Studio album by Cattle Decapitation
- Released: May 8, 2012
- Recorded: January–February 2012
- Studio: Flatline Audio, Westminster, Colorado
- Genre: Technical death metal, deathgrind
- Length: 43:03
- Label: Metal Blade
- Producer: Dave Otero

Cattle Decapitation chronology
| The Harvest Floor (2009) | Monolith of Inhumanity (2012) | The Anthropocene Extinction (2015) |

Singles from Monolith of Inhumanity
- "Your Disposal" Released: 2013;

= Monolith of Inhumanity =

Monolith of Inhumanity is the fifth studio album by American death metal band Cattle Decapitation, released on May 8, 2012. Upon its release, it was met with widespread critical acclaim praising the addition of melody into their sound.

==Promotion==
Music videos were released for "Kingdom of Tyrants," "Forced Gender Reassignment," and "Your Disposal."
A 7" single for "Your Disposal" was released in mid-2013. The B-side is "An Exposition of Insides," previously only available on the Japanese version of the album. The music video for "Forced Gender Reassignment" was written and directed by Mitch Massie. The uncensored music video, which depicts members of the Westboro Baptist Church being abducted and given sex reassignment surgery, was available for viewing on the website Bloody Disgusting with permission from the band before it was taken down.

== Reception ==
=== Critical reception ===

Upon its release Monolith of Inhumanity widespread acclaim from critics. On Metacritic, it has been given a score of 79/100 based on 5 reviews.

Professional ratings
Aggregate scores
| Source | Rating |
| Metacritic | 79/100 |
Review scores
| Source | Rating |
| About.com | Star Half star |
| AllMusic | Star |
| Exclaim! | favorable |
| Metal Forces | Star |
| Metal Storm | 7.7/10 |
| PopMatters | Star |
| Revolver | Star |
| Spin | Star |
| Sputnikmusic | Star Half star |

===Public reception===
The album also was voted the best album of 2012 by Metal Injection readers. On the MetalSucks series "The Best Metal Albums of 2012, As Chosen by Metal Musicians Themselves," Sven de Caluwé of Aborted, Richie Cavalera of Incite, David Davidson and Dan Gargiulo both of Revocation, Charles Elliott of Abysmal Dawn, Jeremy Wagner formerly of Broken Hope, John Vail formerly of Wretched, and Leon del Muerte of Murder Construct included Monolith of Inhumanity on their lists.

== Track listing ==

| No. | Title | Length |
|---|---|---|
| 1. | "The Carbon Stampede" | 3:39 |
| 2. | "Dead Set on Suicide" | 3:18 |
| 3. | "A Living, Breathing Piece of Defecating Meat" | 2:58 |
| 4. | "Forced Gender Reassignment" | 3:54 |
| 5. | "Gristle Licker" | 4:54 |
| 6. | "Projectile Ovulation" | 3:31 |
| 7. | "Lifestalker" | 4:15 |
| 8. | "Do Not Resuscitate" | 3:18 |
| 9. | "Your Disposal" | 4:47 |
| 10. | "The Monolith" | 3:39 |
| 11. | "Kingdom of Tyrants" | 4:50 |
| Total length: |  | 43:03 |

Japanese edition bonus track
| No. | Title | Length |
|---|---|---|
| 12. | "An Exposition of Insides" | 3:36 |
| Total length: |  | 46:39 |

== Personnel ==
Writing, performance and production credits are adapted from the album liner notes.
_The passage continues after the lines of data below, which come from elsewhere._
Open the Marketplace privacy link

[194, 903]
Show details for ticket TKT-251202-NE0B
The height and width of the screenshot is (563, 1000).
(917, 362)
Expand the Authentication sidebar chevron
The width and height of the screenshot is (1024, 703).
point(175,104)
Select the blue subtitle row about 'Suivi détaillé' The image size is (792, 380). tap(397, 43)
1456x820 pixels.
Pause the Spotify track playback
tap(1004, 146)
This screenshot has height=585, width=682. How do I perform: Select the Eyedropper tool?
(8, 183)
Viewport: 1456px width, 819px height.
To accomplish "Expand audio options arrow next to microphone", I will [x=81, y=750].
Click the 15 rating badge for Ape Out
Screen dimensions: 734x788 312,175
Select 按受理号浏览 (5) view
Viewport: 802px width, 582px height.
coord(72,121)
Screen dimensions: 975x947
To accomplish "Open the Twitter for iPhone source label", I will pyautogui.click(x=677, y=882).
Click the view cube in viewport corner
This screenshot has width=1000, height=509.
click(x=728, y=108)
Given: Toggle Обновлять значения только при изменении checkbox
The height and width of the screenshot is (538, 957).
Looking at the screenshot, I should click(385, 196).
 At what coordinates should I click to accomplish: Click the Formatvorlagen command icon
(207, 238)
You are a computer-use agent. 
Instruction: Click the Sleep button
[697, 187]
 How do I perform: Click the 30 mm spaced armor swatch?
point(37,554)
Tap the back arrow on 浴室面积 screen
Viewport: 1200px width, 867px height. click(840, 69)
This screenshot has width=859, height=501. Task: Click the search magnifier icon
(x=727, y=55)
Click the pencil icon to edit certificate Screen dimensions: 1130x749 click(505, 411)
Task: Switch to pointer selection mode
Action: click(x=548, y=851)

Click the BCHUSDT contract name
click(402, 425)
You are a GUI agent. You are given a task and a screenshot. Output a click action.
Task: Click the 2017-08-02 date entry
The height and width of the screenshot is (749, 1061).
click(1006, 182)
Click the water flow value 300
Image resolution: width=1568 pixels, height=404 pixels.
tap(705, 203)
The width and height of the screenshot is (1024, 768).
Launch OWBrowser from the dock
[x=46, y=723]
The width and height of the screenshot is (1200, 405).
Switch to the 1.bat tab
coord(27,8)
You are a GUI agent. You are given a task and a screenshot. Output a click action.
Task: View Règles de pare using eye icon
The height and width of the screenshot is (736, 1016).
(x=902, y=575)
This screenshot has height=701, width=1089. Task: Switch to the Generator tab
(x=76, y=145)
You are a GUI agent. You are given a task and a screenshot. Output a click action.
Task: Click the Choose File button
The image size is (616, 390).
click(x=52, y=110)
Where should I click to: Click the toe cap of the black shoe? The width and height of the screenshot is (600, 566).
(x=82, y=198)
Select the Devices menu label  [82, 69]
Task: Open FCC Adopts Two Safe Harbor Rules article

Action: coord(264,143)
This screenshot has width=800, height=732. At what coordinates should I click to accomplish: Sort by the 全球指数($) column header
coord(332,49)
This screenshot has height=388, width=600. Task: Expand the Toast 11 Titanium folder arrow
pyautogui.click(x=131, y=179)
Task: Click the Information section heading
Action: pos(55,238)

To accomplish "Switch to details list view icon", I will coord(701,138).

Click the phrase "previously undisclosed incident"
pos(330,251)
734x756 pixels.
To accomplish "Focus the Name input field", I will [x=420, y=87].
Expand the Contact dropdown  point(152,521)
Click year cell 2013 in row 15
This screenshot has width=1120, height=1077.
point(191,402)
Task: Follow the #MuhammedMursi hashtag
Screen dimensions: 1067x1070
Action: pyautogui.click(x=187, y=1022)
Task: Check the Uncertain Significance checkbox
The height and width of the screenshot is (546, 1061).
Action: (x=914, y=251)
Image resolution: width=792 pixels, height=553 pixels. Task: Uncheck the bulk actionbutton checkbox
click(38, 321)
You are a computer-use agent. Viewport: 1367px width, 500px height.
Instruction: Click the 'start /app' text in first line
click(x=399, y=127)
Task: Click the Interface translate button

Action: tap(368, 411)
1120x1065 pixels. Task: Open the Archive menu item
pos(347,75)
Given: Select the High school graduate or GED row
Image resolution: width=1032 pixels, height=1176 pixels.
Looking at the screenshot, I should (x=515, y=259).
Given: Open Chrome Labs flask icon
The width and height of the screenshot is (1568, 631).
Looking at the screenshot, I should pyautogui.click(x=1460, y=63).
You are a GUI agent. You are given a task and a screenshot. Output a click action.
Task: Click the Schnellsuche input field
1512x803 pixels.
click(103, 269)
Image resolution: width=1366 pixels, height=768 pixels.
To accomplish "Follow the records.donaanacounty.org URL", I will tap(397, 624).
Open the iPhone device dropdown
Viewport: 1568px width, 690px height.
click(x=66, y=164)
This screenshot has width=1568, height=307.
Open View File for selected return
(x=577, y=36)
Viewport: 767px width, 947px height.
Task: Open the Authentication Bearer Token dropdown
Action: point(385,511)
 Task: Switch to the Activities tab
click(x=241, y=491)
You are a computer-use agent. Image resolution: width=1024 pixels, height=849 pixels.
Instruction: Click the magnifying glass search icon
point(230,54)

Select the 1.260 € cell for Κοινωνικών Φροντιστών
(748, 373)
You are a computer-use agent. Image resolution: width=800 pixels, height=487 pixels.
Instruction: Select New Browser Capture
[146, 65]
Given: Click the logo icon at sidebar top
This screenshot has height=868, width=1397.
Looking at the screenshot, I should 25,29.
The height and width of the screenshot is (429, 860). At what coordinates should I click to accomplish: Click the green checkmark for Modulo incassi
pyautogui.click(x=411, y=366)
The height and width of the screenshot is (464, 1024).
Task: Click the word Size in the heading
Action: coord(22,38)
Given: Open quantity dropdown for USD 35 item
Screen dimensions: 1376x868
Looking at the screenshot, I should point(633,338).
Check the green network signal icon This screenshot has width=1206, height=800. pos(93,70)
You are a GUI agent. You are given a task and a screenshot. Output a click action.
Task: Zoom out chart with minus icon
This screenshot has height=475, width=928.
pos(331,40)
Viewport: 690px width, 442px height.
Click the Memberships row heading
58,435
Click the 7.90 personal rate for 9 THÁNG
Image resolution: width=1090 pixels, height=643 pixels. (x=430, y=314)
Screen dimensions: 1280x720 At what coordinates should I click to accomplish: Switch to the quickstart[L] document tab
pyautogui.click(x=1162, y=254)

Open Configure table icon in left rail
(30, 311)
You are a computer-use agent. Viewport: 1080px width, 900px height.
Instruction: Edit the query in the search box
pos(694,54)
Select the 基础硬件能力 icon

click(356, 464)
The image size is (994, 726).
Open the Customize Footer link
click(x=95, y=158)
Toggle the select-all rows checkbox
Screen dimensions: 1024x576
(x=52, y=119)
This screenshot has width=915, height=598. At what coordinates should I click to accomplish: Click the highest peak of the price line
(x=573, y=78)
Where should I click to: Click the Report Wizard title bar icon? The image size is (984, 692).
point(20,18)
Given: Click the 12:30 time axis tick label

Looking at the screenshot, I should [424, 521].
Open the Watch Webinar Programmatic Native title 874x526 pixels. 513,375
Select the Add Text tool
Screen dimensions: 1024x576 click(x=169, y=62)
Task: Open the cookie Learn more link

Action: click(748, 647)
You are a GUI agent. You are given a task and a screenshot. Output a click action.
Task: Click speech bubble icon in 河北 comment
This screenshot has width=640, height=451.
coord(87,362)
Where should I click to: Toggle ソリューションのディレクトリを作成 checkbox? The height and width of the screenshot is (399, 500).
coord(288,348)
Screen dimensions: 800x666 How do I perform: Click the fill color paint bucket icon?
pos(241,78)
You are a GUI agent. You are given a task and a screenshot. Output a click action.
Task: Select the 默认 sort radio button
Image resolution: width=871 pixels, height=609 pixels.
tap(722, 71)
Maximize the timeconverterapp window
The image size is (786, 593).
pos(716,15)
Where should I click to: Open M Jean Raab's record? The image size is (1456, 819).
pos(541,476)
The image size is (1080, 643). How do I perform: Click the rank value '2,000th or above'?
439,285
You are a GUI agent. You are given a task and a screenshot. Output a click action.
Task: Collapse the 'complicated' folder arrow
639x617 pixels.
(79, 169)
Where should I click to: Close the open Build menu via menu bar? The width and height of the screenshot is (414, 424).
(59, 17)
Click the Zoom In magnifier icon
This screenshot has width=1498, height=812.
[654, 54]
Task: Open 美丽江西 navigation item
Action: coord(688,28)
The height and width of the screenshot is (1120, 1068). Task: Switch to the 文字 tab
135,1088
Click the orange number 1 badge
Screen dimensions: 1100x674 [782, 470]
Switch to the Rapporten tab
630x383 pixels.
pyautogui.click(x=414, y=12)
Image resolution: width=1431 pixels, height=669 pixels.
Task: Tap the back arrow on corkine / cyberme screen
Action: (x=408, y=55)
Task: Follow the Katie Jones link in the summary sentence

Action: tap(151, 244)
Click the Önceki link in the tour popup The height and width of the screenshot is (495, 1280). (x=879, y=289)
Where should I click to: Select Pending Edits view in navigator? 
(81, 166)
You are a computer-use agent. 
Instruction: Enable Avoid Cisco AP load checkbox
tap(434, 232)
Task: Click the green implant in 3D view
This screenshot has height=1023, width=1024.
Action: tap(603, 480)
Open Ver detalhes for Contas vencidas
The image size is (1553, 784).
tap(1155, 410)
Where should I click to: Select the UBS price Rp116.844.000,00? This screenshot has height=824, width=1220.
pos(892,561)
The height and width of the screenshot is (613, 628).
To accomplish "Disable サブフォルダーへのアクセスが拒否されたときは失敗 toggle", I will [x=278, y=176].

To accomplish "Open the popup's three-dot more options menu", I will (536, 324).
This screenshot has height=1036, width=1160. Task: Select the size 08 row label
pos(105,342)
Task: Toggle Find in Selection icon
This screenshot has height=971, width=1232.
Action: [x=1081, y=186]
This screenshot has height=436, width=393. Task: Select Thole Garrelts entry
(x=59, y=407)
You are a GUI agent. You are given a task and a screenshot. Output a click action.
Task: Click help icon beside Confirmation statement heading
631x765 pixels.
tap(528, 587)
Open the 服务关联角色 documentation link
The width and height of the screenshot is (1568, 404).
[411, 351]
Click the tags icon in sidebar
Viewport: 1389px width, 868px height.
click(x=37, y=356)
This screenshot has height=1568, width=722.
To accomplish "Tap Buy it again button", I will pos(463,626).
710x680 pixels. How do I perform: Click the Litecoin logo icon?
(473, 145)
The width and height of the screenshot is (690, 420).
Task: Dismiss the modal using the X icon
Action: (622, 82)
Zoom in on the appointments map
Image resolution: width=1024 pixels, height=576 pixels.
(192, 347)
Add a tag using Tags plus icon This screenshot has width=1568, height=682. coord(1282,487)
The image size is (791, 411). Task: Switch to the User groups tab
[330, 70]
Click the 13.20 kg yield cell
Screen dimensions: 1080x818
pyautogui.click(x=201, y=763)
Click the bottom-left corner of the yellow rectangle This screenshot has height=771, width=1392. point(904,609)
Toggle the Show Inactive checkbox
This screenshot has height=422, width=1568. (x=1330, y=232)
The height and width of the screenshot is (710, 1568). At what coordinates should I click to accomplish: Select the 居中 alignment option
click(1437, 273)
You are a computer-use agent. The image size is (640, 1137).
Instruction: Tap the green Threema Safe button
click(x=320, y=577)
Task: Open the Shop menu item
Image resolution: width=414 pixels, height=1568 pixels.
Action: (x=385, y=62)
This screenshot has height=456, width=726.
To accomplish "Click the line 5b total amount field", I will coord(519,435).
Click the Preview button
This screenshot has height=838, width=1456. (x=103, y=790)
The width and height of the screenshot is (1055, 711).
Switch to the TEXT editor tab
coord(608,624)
=== Cattle Decapitation ===
- Travis Ryan – lead vocals, electronics, atmospherics, keyboards, drums on "The Monolith"
- Josh Elmore – guitars, backing vocals on "The Carbon Stampede"
- Derek Engemann – bass, additional vocals, backing vocals on "The Carbon Stampede", additional guitar and keyboard on "The Monolith"
- Dave McGraw – drums, backing vocals on "The Carbon Stampede"

=== Guest musicians ===
- Leonard Leal (Cephalic Carnage) – vocals on "A Living, Breathing Piece of Defecating Meat"
- Mike Majewski (Devourment) – vocals on "Projectile Ovulation"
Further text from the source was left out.